THE CONSTITUTIONAL COUNCIL AND THE PROTECTION OF FUNDAMENTAL RIGHTS (Rada Konstytucyjna a ochrona praw podstawowych)
Selected contents from this journal
Languages of publication
To increase the powers of the Constitutional Council was one of the most important amendments to the constitution, proposed by the committee on the modernization and rebalancing of the institutions of the Fifth Republic. The functions of the Council had to be considerably extended, and its role in the review of constitutionality of law deeply modified. The committee's proposed new wording of Article 61-1 of the constitution establishes a mechanism for submission of a complaint - as an exception - under a court proceedings. This mechanism would include an assessment on the conformity of a statute with fundamental freedoms and rights, thereby excluding the review of parliamentary procedure or the review of the division of normative authority between a statute and a regulation.
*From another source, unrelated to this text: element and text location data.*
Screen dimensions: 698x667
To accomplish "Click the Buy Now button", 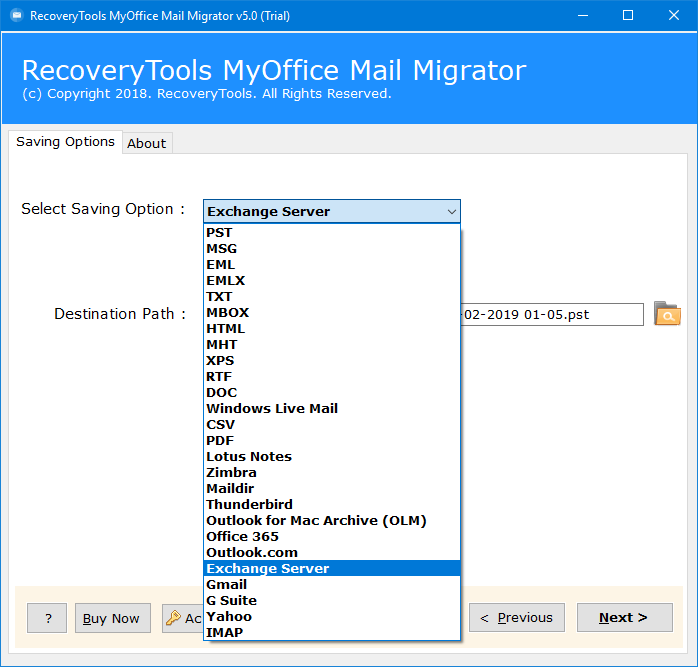I will tap(113, 618).
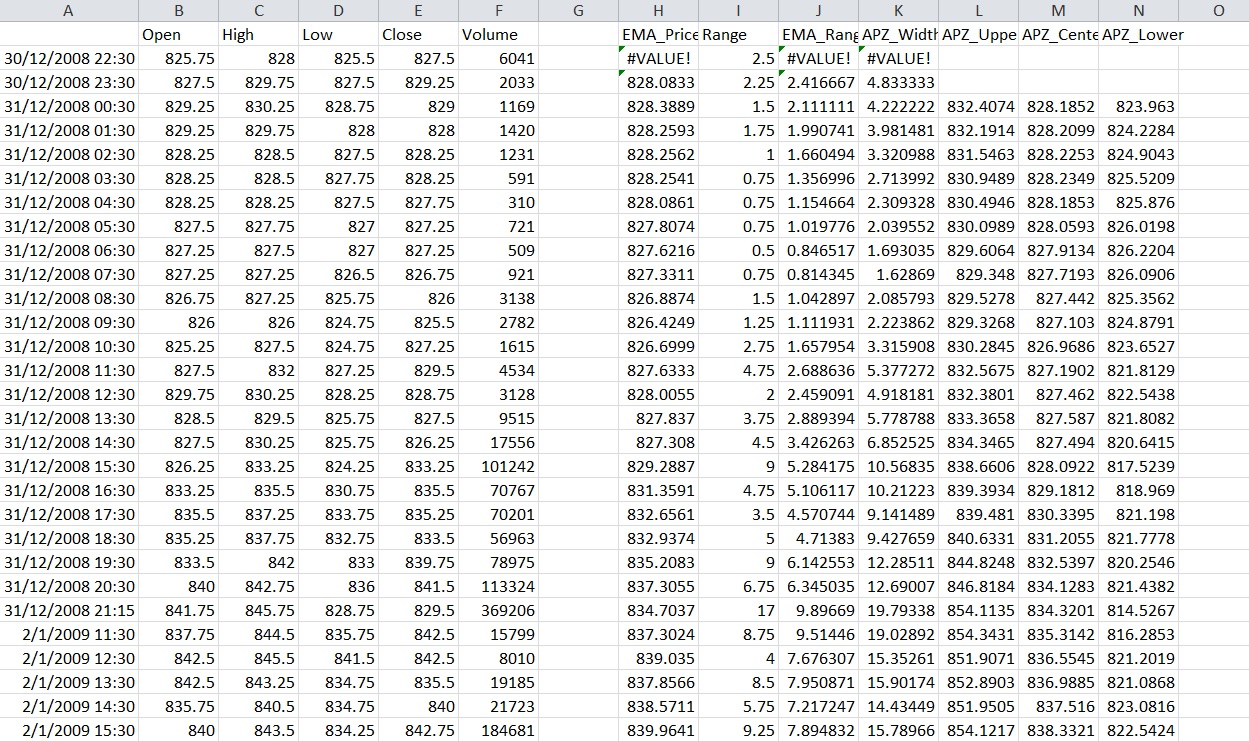
Task: Select the date cell 30/12/2008 22:30
Action: point(68,58)
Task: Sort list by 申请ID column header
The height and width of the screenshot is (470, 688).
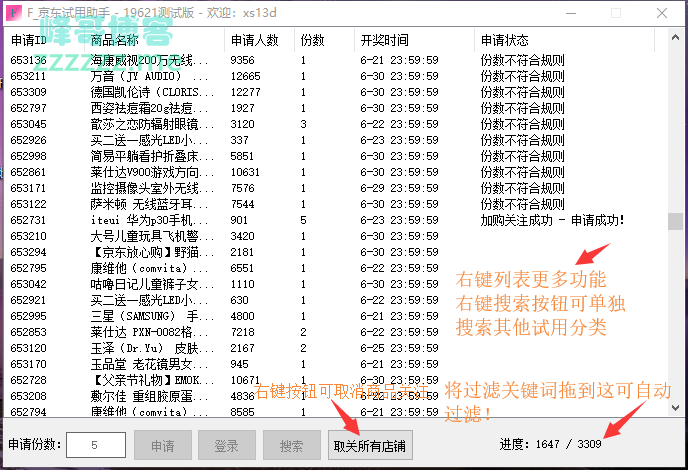Action: coord(28,41)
The above-mentioned procedure would be applied 'as an exception', upon request of the court hearing the case (paragraph 1), but also on request of the person subject to a trial which in a particular process may include administration (paragraph 2), or on request of the Council of State, the Court of Cassation or their subordinate courts, or any other court. According to the proposal presented by the Committee, any district court would submit application to the Constitutional Council. This mechanism would allow to challenge constitutionality of statutes adopted before 1958 and those which avoided review after 1958, particularly because of the lack of the right to submit applications by Deputies (before 1974) and because of the lack of a political will for submission of applications (after 1974). The above-described strengthening of powers of the Council would make it possible to find the desired balance between the review of constitutionality of statutes and the review of conformity with international agreements. What is at stake is the survival of the principle of supremacy of the constitution in the domestic legal order. These innovative ideas are partly consistent with the opinions of present members and president of the Council.